**What to work on:** Below are some entries. Repeat exactly the lines from the one with "Show Notification Center" through the one with "Given: Click the ТАЛК001Р03 87% placement bar", and only those.

BEGIN

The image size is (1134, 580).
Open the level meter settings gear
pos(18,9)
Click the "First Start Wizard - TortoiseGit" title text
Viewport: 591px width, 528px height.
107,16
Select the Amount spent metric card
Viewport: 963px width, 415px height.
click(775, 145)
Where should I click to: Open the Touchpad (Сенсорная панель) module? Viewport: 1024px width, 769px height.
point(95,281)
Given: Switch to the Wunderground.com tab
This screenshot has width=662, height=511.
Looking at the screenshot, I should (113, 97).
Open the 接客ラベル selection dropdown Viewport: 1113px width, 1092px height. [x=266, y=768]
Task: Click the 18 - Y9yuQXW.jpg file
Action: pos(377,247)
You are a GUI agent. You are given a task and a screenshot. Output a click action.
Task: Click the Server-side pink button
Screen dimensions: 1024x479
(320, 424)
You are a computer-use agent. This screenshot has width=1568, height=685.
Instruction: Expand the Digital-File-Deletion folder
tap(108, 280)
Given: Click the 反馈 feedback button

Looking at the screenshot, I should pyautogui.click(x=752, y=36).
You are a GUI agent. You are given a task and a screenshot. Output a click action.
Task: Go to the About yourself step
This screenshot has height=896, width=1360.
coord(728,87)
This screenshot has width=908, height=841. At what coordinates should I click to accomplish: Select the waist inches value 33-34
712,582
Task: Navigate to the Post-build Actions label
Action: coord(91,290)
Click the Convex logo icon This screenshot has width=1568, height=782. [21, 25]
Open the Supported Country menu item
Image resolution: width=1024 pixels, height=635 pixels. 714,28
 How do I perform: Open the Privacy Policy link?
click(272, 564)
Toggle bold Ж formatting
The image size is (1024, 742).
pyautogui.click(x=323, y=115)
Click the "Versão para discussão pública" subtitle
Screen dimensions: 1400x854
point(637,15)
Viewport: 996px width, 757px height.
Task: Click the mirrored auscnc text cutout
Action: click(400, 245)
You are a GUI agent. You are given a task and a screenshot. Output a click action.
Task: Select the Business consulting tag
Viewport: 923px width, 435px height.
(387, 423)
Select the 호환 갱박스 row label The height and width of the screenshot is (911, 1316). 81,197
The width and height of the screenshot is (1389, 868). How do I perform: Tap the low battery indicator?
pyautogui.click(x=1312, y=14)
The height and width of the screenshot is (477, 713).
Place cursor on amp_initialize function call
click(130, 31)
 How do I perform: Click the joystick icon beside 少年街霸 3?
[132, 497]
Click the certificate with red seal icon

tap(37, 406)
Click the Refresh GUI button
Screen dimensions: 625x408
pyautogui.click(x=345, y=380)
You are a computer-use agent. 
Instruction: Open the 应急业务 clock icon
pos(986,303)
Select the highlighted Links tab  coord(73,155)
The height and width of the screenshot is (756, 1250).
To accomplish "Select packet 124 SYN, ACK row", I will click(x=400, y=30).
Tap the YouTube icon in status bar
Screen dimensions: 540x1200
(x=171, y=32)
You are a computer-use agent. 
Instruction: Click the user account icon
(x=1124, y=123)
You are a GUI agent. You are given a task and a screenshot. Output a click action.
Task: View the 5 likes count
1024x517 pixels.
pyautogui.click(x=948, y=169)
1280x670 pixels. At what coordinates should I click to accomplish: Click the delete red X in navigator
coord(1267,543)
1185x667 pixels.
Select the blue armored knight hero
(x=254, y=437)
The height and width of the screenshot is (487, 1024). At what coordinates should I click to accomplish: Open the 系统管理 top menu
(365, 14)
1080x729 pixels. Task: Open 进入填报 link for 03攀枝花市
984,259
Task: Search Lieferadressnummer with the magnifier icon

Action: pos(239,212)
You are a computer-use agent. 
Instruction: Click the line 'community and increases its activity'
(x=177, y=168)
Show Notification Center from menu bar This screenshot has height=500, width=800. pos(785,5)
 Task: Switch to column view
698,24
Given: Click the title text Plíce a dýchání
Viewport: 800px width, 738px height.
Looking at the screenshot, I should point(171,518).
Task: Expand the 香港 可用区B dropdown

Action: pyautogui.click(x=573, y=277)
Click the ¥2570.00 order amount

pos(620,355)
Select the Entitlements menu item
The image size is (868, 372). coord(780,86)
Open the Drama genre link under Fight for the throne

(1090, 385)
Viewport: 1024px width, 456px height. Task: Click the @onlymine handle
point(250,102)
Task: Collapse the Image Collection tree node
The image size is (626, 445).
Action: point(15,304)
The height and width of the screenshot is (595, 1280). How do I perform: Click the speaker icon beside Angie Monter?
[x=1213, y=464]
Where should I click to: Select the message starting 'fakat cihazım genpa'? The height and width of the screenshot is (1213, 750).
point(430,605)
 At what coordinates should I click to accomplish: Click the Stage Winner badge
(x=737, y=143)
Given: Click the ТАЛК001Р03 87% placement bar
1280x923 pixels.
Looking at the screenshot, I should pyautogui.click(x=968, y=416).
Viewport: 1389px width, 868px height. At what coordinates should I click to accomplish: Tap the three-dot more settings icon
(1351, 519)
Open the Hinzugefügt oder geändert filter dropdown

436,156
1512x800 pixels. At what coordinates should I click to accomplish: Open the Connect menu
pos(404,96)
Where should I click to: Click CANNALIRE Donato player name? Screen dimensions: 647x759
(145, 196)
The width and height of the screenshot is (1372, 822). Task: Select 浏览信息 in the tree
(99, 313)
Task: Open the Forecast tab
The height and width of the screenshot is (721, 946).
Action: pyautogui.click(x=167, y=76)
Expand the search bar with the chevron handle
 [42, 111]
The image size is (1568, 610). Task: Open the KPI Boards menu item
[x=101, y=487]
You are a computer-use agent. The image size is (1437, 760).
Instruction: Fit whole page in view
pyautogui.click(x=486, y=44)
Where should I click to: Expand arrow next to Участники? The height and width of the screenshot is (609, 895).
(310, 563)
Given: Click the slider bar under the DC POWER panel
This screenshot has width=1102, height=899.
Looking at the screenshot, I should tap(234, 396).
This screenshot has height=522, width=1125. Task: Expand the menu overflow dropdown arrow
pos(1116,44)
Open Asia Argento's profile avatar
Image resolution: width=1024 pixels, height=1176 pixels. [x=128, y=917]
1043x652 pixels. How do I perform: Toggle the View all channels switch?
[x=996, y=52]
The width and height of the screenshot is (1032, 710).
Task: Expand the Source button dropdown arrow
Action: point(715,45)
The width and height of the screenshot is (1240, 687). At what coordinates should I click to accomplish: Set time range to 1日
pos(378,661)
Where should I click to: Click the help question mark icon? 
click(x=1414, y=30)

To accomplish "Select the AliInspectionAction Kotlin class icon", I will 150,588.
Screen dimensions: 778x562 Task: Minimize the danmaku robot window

END

**Task response:**
Show Notification Center from menu bar This screenshot has height=500, width=800. pos(785,5)
 Task: Switch to column view
698,24
Given: Click the title text Plíce a dýchání
Viewport: 800px width, 738px height.
Looking at the screenshot, I should point(171,518).
Task: Expand the 香港 可用区B dropdown

Action: pyautogui.click(x=573, y=277)
Click the ¥2570.00 order amount

pos(620,355)
Select the Entitlements menu item
The image size is (868, 372). coord(780,86)
Open the Drama genre link under Fight for the throne

(1090, 385)
Viewport: 1024px width, 456px height. Task: Click the @onlymine handle
point(250,102)
Task: Collapse the Image Collection tree node
The image size is (626, 445).
Action: point(15,304)
The height and width of the screenshot is (595, 1280). How do I perform: Click the speaker icon beside Angie Monter?
[x=1213, y=464]
Where should I click to: Select the message starting 'fakat cihazım genpa'? The height and width of the screenshot is (1213, 750).
point(430,605)
 At what coordinates should I click to accomplish: Click the Stage Winner badge
(x=737, y=143)
Given: Click the ТАЛК001Р03 87% placement bar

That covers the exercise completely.